Map: 100%|████████████████████████████████████████████████████████████████████████████████████████████████████████████████████████████████████████████| 175/175 [00:00<00:00, 1294.68 examples/s]
INFO 2025-11-07 09:54:40 eo_utils.py:634 Exception occurred.
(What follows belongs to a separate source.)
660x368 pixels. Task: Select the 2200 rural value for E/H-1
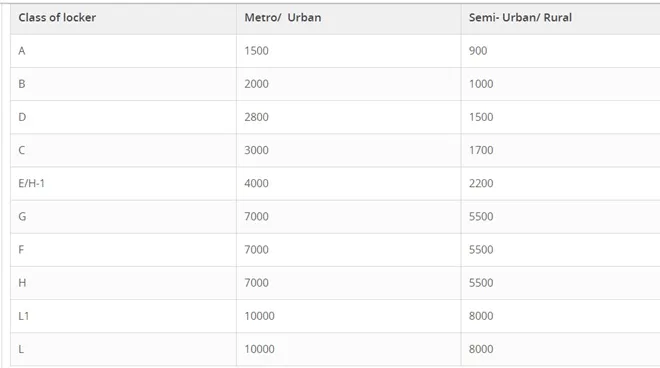(x=481, y=184)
Encoding remaining episodes before exit...
INFO 2025-11-07 09:54:40 eo_utils.py:640 Encoding remaining 1 episodes, from episode 0 to 0
INFO 2025-11-07 09:54:40 dataset.py:1182 Batch encoding 4 videos for episodes 0 to 0
Traceback (most recent call last):
File "/home/finn/dev/lerobot_ur5e_gello/scripts/record.py", line 447, in record
dataset.meta.episodes = load_episodes(dataset.meta.root)
^^^^^^^^^^^^^^^^^^^^^^^^^^^^^^^^
File "/home/finn/dev/lerobot_ur5e_gello/.venv/lib/python3.11/site-packages/lerobot/datasets/utils.py", line 365, in load_episodes
episodes = load_nested_dataset(local_dir / EPISODES_DIR)
^^^^^^^^^^^^^^^^^^^^^^^^^^^^^^^^^^^^^^^^^^^^^
File "/home/finn/dev/lerobot_ur5e_gello/.venv/lib/python3.11/site-packages/lerobot/datasets/utils.py", line 121, in load_nested_dataset
datasets = Dataset.from_parquet([str(path) for path in paths], features=features)
^^^^^^^^^^^^^^^^^^^^^^^^^^^^^^^^^^^^^^^^^^^^^^^^^^^^^^^^^^^^^^^^^^^^^^
File "/home/finn/dev/lerobot_ur5e_gello/.venv/lib/python3.11/site-packages/datasets/arrow_dataset.py", line 1303, in from_parquet
).read()
^^^^^^
File "/home/finn/dev/lerobot_ur5e_gello/.venv/lib/python3.11/site-packages/datasets/io/parquet.py", line 61, in read
self.builder.download_and_prepare(
File "/home/finn/dev/lerobot_ur5e_gello/.venv/lib/python3.11/site-packages/datasets/builder.py", line 894, in download_and_prepare
self._download_and_prepare(
File "/home/finn/dev/lerobot_ur5e_gello/.venv/lib/python3.11/site-packages/datasets/builder.py", line 948, in _download_and_prepare
split_generators = self._split_generators(dl_manager, **split_generators_kwargs)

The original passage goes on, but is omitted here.